E' una persona piena di interessi, sogni e desideri, e con l'invidiabile capacità di non reprimere emozioni. Ricordo con tenerezza il momento in cui, grazie all'attività dell'AT21 presso il Mandela Forum, Valentina vide, seduto su uno sgabello, uno dei suoi "miti". Così, a pochi metri da lei. Gli occhi spalancati le dipinsero sul viso un'espressione di assoluta incredulità e si portò istintivamente una mano sul petto, dove, son sicura, il cuore le saltellava allegro. Perse per un attimo il ritmo del respiro succhiando aria e disse "ma è lui!". Esisteva dunque. E quell'attimo di emozione pura non deve essere stato molto diverso da ciò che provò Galileo quando ebbe la conferma che "si muoveva". Qualunque cosa egli intendesse.
Per carità, anche Valentina ha i suoi lati oscuri.

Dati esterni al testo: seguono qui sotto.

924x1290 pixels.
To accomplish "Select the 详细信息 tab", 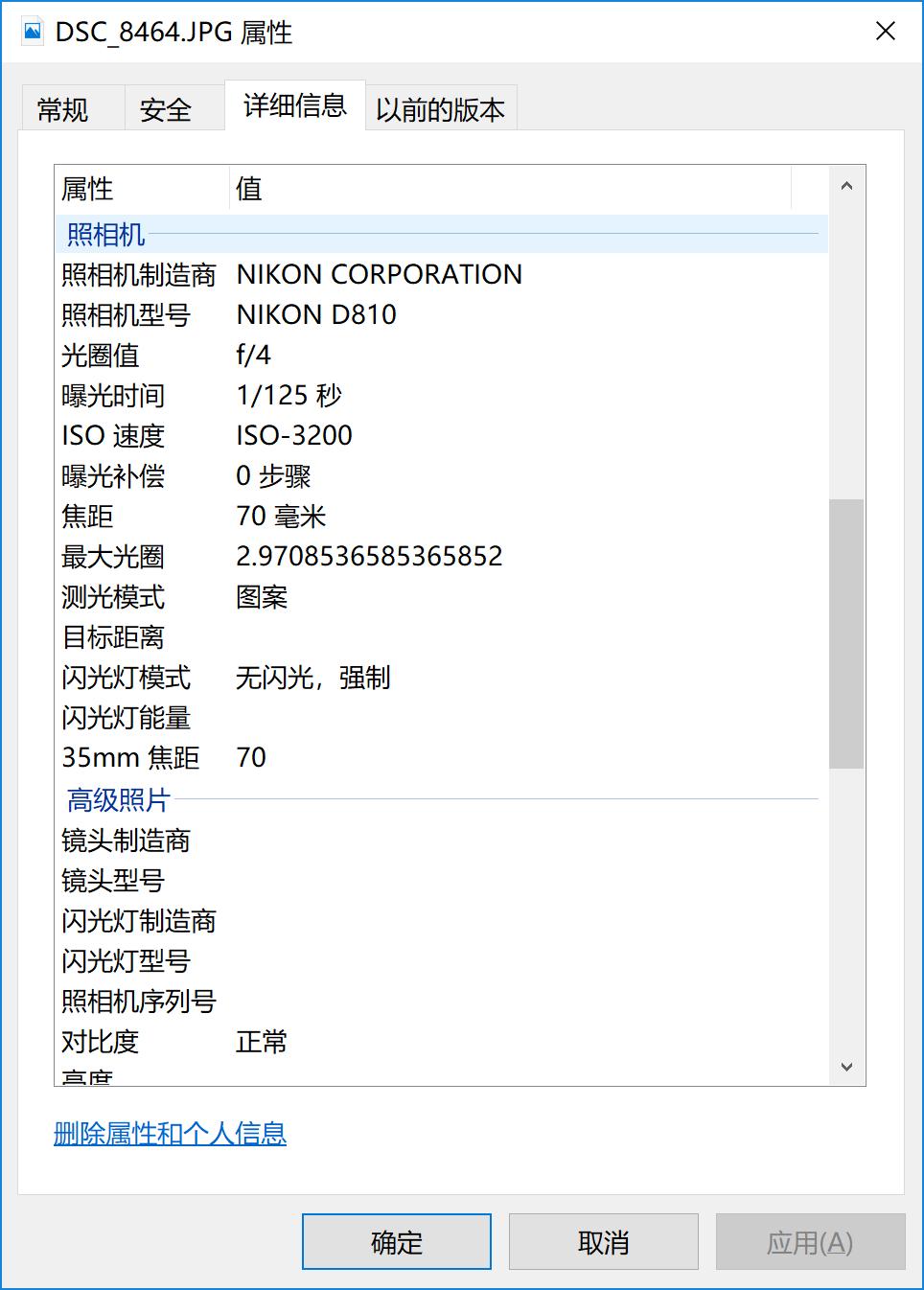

Un certo egoismo, soprattutto all'interno della famiglia, una leggendaria avarizia con i suoi averi legata ad una munifica generosità con i soldi altrui, una cocciutaggine da far impallidire Alfieri. E un ego le cui dimensioni mal si adattano persino all'universo. Ma, grazie a Dio, nessuno è tenuto ad essere perfetto: persino Piero Angela è juventino. E comunque tutte queste chiacchiere sono solo la premessa ad un episodio che volevo raccontare. Uno fra mille, quello che forse meglio riassume il sentimento che lega me e Valentina.
Una decina di anni fa la portai in aereo per la prima volta. Andavamo a Lisbona, erano i primi giorni di gennaio e Firenze esibiva il suo cielo lattiginoso e tetro degno delle migliori giornate novembrine. Veniva giù una pioggia indecisa e appuntita, che quasi bucava il viso. Ci siamo sistemate nel velivolo e mi sono seduta accanto a lei, lasciandole l'onore del finestrino. Volevo starle vicino. Son convinta che se i fratelli Wright avessero dovuto decollare e atterrare a Peretola l'invenzione dell'aereo avrebbe subito un certo ritardo. Di conseguenza sono sempre molto solidale con chi fa quest'esperienza da ottovolante impazzito per la prima volta.
Si parte e l'aereo rulla sulla pista...
Valentina è tranquilla e molto curiosa. Chiede cos'è questo e cos'è quello, e la sua congenita cautela la porta a prendere il sacchetto di carta dove si presume debba finire il contenuto nel nostro stomaco, nel caso in cui ci rendessimo improvvisamente conto di non essere uccelli. Sempre che si possieda una buona mira.
Ci stacchiamo da terra e le indico il paesaggio circostante perché usandolo come riferimento si renda conto che stiamo decollando, e perché non le venga in mente di guardare la sagoma di Monte Morello che si avvicina minacciosa. Lei è deliziata. E io con lei. Poi ci cominciano a fluttuare accanto i primi brandelli di nubi. Le dico che sono nuvole, perché le nuvole sono fatte di ghiaccio, e la vedo dubitare della mia sanità mentale. Ma si fida e accetta questa realtà stridente con ciò che fino ad oggi per lei erano le nuvole. Tutto diventa bianco sporco e le gocce d'acqua si fissano al finestrino.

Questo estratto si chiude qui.